Dysfunctional endothelium contributes to more disease than any other tissue in the body. Two types of small ribonucleic acid (RNA) molecules – microRNA (miRNA) and small interfering RNA(siRNA) – are central to RNA interference (RNAi). These RNAi molecules have the potential to help study and treat endothelial cells in vivo by durably silencing multiple genes simultaneously, but efficient RNA delivery has so far remained challenging.Our polymeric nanoparticle named 7C1, were discovered at M.I.T. and are made of low molecular weight polyamines and lipids that can deliver these RNAs to endothelial cells with high efficiency, thereby facilitating the simultaneous modification of expression of multiple endothelial genes in vivo. Unlike most nanoparticles, this formulation does not significantly reduce gene expression in hepatocytes or immune cells even at the dosage necessary for endothelial gene expression modulation. It mediates the most durable non-liver silencing reported to date, and facilitates the delivery of RNAs that modify endothelial function in mouse models of atherosclerosis, pulmonary hypertension, vascular permeability, emphysema, primary tumor growth, and metastasis. We believe our nanoparticles improve the ability to study endothelial gene function in vivo, and may be used to treat diseases caused by vascular dysfunction.
TGFβ, a member of the TGF superfamily of growth factors, has been reported to be involved in a wide range of diverse and often contradictory functions. Therefore, selective delivery targeting this pathway is critical for development of safe and effective therapeutics. VasoRx utilizes novel nanoparticles developed at M.I.T. that preferentially target the endothelium versus the underlying tissue.
Figure 1: Selective delivery of fluorescent tagged RNAi to endothelial cells using our proprietary 7C1 nanoparticle formulation. Immunofluorescent examination of the mouse aorta after intravenous in vivo delivery demonstrated the presence of a reporter tagged Alexa647 RNAi signal only in luminal endothelial cells (green) and not the underlying tissue, including vascular smooth muscle cells. Nuclei were counterstained with DAPI (blue).

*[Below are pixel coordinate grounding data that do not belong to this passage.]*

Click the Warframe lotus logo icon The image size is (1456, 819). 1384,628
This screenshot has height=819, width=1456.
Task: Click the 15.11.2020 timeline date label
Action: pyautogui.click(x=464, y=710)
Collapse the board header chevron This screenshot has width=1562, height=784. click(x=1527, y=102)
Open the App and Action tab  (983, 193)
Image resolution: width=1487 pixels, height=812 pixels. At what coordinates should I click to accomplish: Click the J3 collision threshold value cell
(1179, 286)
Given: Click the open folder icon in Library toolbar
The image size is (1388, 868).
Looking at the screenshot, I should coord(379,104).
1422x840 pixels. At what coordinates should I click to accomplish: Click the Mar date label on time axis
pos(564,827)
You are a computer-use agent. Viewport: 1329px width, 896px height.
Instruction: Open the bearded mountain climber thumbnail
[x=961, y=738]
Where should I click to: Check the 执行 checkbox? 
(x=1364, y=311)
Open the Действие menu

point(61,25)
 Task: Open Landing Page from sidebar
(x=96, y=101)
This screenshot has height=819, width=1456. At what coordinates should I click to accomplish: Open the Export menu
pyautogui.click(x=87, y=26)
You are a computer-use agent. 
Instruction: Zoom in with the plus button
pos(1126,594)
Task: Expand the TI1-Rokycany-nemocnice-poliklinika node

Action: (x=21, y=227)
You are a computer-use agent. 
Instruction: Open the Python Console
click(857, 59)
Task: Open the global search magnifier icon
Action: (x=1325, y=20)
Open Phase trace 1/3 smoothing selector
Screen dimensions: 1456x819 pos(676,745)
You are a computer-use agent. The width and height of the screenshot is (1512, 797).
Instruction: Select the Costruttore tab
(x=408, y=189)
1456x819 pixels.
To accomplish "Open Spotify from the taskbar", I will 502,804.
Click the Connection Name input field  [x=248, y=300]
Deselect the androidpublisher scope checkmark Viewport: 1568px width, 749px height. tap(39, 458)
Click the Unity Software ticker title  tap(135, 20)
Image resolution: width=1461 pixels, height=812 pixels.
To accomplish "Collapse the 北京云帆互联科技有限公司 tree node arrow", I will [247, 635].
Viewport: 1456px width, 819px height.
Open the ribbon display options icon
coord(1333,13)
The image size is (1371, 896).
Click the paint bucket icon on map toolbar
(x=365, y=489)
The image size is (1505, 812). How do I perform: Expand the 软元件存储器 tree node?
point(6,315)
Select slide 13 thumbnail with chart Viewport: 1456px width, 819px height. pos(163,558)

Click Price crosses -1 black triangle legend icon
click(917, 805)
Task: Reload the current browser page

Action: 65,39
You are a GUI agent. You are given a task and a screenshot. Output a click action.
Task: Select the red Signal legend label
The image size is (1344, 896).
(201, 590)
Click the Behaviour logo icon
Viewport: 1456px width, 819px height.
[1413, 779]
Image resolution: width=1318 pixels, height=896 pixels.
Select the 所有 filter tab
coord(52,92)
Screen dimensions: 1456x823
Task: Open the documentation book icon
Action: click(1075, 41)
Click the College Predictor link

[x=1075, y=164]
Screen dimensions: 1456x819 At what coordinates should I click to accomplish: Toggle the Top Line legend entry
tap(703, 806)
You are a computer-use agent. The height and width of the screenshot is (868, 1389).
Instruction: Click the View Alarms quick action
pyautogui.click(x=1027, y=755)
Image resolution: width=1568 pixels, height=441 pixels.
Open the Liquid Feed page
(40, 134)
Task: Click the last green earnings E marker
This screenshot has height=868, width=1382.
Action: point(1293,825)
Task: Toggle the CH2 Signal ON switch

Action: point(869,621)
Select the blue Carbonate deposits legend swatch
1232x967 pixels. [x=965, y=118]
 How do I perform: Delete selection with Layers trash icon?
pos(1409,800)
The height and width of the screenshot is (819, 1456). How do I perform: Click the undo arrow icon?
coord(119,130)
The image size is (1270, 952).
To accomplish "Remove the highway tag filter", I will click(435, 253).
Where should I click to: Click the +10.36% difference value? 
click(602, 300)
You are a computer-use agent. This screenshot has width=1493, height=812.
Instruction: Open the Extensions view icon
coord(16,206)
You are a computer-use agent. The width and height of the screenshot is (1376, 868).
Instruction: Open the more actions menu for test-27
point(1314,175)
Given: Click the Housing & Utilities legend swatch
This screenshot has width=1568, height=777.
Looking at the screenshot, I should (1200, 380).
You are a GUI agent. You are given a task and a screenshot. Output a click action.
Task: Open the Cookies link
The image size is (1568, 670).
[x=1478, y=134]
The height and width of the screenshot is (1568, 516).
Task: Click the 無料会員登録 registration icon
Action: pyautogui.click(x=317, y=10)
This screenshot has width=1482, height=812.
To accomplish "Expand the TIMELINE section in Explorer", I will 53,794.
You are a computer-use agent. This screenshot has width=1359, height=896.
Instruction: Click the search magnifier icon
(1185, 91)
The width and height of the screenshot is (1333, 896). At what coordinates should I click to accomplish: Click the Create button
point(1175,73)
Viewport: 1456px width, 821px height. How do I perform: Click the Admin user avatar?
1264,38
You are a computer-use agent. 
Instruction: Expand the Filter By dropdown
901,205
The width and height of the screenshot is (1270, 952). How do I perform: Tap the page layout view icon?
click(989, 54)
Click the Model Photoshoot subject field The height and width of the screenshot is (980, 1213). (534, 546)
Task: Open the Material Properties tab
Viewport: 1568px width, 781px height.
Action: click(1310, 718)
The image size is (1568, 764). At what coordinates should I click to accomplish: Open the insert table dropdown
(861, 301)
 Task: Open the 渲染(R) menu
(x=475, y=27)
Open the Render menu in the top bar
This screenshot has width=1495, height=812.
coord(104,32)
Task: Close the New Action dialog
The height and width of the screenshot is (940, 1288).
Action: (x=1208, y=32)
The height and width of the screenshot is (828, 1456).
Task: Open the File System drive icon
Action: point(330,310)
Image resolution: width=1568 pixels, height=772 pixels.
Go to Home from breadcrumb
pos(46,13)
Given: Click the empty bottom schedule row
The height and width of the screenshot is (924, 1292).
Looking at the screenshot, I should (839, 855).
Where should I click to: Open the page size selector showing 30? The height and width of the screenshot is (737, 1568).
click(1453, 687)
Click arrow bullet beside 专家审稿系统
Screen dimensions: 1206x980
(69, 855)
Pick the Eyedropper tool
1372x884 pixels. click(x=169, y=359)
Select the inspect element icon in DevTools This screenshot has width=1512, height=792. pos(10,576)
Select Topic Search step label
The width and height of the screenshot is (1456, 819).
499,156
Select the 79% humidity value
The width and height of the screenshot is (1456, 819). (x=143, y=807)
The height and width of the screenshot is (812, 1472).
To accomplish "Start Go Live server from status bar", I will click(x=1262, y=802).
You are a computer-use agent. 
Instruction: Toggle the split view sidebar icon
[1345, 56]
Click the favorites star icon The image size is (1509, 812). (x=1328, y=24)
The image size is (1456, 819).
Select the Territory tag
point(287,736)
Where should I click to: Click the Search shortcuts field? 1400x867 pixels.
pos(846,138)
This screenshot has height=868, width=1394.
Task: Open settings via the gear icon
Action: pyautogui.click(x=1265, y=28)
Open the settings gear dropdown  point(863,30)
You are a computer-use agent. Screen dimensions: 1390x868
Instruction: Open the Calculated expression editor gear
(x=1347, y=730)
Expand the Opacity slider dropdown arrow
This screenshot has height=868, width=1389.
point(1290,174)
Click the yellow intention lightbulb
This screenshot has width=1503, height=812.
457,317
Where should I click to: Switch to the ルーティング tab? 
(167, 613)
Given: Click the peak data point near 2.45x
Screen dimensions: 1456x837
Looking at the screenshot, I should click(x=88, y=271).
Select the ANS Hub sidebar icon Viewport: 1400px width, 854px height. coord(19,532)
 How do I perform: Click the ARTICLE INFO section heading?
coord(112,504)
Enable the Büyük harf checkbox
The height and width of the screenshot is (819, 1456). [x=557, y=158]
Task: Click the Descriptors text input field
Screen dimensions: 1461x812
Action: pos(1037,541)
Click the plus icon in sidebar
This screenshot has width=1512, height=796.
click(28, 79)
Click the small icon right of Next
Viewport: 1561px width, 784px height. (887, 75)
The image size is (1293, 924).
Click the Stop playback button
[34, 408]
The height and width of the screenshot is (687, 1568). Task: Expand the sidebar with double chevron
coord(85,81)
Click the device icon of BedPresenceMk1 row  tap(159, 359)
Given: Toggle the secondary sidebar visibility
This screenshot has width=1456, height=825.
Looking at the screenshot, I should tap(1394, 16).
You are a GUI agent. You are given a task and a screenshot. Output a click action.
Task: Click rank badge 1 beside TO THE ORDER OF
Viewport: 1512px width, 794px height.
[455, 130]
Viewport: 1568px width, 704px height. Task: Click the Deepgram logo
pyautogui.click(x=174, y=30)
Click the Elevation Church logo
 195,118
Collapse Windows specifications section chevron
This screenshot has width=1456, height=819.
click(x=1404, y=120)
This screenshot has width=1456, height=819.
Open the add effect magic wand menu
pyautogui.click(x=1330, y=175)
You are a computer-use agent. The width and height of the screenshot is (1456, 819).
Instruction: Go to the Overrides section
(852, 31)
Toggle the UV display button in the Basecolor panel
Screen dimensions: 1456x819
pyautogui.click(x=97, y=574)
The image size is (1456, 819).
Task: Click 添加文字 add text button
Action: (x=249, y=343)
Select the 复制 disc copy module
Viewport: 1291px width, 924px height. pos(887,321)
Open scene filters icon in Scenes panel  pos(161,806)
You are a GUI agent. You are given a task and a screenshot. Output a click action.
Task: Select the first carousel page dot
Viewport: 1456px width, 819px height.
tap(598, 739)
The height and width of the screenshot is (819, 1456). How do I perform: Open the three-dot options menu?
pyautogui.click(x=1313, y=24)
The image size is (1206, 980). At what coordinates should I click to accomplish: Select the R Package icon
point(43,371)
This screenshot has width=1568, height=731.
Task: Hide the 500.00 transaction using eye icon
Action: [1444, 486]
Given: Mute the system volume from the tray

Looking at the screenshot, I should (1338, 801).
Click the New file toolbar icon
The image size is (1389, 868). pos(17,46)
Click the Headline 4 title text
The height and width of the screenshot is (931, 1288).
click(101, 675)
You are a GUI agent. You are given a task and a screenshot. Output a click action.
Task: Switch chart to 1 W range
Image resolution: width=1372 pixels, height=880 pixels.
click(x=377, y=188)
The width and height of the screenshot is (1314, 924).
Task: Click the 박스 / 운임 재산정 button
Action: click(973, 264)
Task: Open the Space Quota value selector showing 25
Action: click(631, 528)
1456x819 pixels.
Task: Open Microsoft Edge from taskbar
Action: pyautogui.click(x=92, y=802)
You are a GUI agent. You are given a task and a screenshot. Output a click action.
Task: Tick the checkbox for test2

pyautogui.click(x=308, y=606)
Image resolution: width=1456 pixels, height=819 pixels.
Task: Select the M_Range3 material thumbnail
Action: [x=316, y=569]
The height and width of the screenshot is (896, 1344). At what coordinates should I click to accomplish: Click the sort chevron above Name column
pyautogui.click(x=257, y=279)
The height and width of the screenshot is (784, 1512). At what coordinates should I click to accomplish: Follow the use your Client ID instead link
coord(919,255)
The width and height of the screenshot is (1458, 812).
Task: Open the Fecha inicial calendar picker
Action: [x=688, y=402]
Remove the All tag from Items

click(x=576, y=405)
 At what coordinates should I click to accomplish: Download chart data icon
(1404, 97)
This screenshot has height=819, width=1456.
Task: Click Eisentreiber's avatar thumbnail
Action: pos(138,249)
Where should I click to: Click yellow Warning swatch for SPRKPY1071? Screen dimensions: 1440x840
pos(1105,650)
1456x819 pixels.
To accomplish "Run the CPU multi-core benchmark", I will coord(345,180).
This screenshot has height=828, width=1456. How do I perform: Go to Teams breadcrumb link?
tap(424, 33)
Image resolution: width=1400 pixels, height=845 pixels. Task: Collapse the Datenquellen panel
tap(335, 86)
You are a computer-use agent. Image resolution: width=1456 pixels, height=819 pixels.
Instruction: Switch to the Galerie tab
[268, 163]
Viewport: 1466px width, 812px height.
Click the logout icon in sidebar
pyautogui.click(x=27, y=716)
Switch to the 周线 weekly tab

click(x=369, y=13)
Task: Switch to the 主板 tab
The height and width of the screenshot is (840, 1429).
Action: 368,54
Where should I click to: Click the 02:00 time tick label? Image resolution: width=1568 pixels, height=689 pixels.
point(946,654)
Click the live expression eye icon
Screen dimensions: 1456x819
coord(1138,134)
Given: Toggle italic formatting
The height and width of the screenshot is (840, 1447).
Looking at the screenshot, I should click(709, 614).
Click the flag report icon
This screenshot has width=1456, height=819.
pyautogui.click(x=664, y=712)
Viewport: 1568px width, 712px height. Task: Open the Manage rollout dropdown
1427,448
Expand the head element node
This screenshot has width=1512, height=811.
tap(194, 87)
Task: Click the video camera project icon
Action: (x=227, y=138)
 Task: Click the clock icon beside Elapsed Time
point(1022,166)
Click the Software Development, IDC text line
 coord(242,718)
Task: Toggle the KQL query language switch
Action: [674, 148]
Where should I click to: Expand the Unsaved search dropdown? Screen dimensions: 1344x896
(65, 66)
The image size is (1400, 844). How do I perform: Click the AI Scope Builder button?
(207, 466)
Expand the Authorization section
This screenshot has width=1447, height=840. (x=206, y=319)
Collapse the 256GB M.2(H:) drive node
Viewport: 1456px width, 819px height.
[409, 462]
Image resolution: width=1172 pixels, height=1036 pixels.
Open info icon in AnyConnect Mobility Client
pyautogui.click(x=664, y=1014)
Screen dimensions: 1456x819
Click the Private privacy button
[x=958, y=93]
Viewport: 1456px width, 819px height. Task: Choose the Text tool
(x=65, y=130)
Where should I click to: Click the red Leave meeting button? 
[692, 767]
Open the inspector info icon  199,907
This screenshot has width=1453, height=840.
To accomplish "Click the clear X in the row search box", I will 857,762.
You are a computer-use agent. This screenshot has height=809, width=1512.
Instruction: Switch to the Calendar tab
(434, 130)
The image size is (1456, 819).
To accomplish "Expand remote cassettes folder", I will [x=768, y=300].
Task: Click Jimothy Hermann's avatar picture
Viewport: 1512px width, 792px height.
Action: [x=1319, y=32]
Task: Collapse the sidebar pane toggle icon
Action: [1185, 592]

VasoRx is evaluating a variety of indications including:
- Atherosclerosis: Our lead program is targeting atherosclerosis, which is a progressive vascular disease triggered by interplay between abnormal shear stress and endothelial lipid retention. A combination of these and, potentially, other factors leads to a chronic inflammatory response in the vessel wall, which is thought to be responsible for disease progression characterized by a buildup of atherosclerotic plaques. Our Founders at Yale have shown that endothelial TGF-β signaling is one of the primary drivers of atherosclerosis-associated vascular inflammation. Endothelial TGFβ signaling as an important driver of atherosclerotic plaque growth via induction of endothelial to mesenchymal transition (EndMT). Inhibition of endothelial TGFβ signaling in hyperlipidemic mice reduces vessel wall inflammation and vascular permeability and leads to arrest of disease progression and regression of established lesions. These pro-inflammatory effects of endothelial TGFβ signaling are in stark contrast with its effects in other cell types and identify it as an important driver of atherosclerotic plaque growth and show the potential of cell-type specific therapeutic intervention aimed at control of this disease.
Figure 2: FGF-TGFβ signaling in endothelial cells. In endothelial cells, inhibition of fibroblast growth factor (FGF) signaling leads to upregulation of TGFβ signaling activity. Activation of TGFβ signaling cascade induces endothelial cell to mesenchymal transition (EndMT), increases inflammation, permeability, and extracellular matrix (ECM) deposition, and therefore, accelerates atherosclerosis. Prolonged and/or extensive EndMT is clearly pathologic. Various studies demonstrated its occurrence in a number of disease settings including organ fibrosis, restenosis, transplant arteriopathy, vein graft remodeling, pulmonary hypertension, and cancer.
- Pulmonary hypertension (PH): Pulmonary vascular remodeling that occurs in PH is driven by the transformation of EndoMT, and augmented TGF-β signaling. Blocking this pathway reduces right ventricular systolic pressure, and right ventricular hypertrophy in treated mice.
- Cancer: Blocking TGF-β signaling in endothelial cells inhibits EndMT, which is a at the invasive front of tumors in melanoma and pancreatic cancer harboring mice. EndMT is a unique mechanism for the accumulation of carcinoma-associated fibroblasts.
- Transplant vasculopathy: EndMT is an important driver of neointima formation in a murine transplant arteriopathy model and in rejecting human transplants lesions.